Dickens’s techniques are constant experiments with what we accept to be real. And so, alongside the metaphoric transformation of the everyday, he loved inversely to transform everyday metaphoric activity into literal sentences. The revolutionary Russian critic Shklovsky once suggested that literary style was there to increase our knowledge of reality: “to lead us to a ‘vision’ of this object rather than mere ‘recognition.’” His example was Tolstoy’s baroquely literal description of an opera: “In the middle of the stage sat young girls in red bodices and white skirts. One young girl, very fat, and attired in white silk, was sitting separately on a low bench to which a green cardboard was attached from behind. They were all singing something.” But Dickens had been there already--more intensely, poetically literal than Tolstoy--watching Macbeth at the Theatre Royal in Chatham, confused by the ontology of double casting: “Many wondrous secrets had I come to the knowledge of in that sanctuary: of which not the least were, that the witches in Macbeth bore an awful resemblance to the Thanes and other proper inhabitants of Scotland; and that the good King Duncan couldn’t rest in his grave, but was constantly coming out of it and calling himself somebody else.”

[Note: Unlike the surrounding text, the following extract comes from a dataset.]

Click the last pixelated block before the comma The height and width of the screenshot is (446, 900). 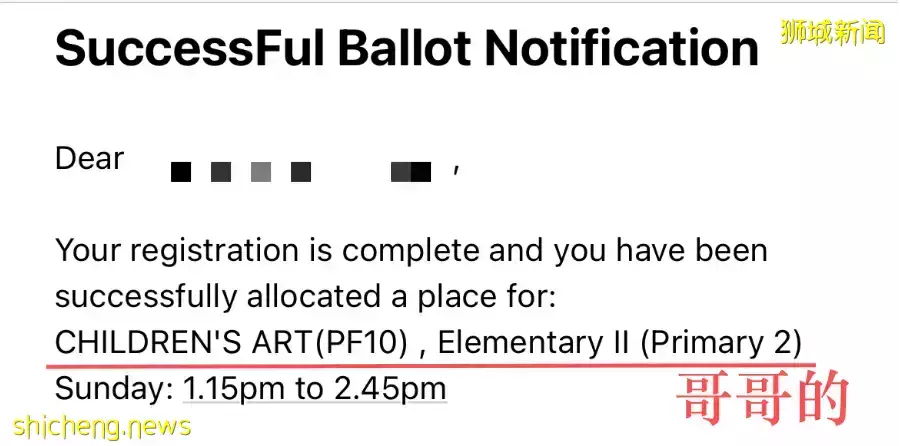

His sentences are festivals of the flickering, the passing, the dying, the obsolete. He inherits the use of junk allusion invented by the English poets: by Pope, and Swift, and Dryden--the geniuses of mock epic. (Henry Fielding’s description of what he was up to in his novels was, significantly, this doubly oxymoronic definition: a “comic Epic-Poem in Prose.”) In The Pickwick Papers, the everyday kitsch allusion is duly incorporated: “‘Mrs. Leo Hunter has many of these breakfasts, sir,’ resumed the new acquaintance--‘“feasts of reason, sir, and flows of soul,” as somebody who wrote a sonnet to Mrs. Leo Hunter on her breakfasts, feelingly and originally observed.’” For what is more junk than unwittingly plagiarizing Pope, the greatest ironist of the glibly serious? But Dickens’s true innovation is to incorporate this kitsch appropriation of the classics into his own mobile narrative voice, as in his Hamletian description of

the Harmonic Meeting at the Sol’s Arms; where the sound of the piano through the partly-opened windows jingles out into the court, and where Little Swills, after keeping the lovers of harmony in a roar like a very Yorick, may now be heard taking the gruff line in a concerted piece, and sentimentally adjuring his friends and patrons to Listen, listen, listen, Tew the wa-ter-Fall!

(The Sol’s Arms, I should add, whose tables are hyper-realistically “ornamented with glutinous rings in endless involutions, made by pots and glasses.”)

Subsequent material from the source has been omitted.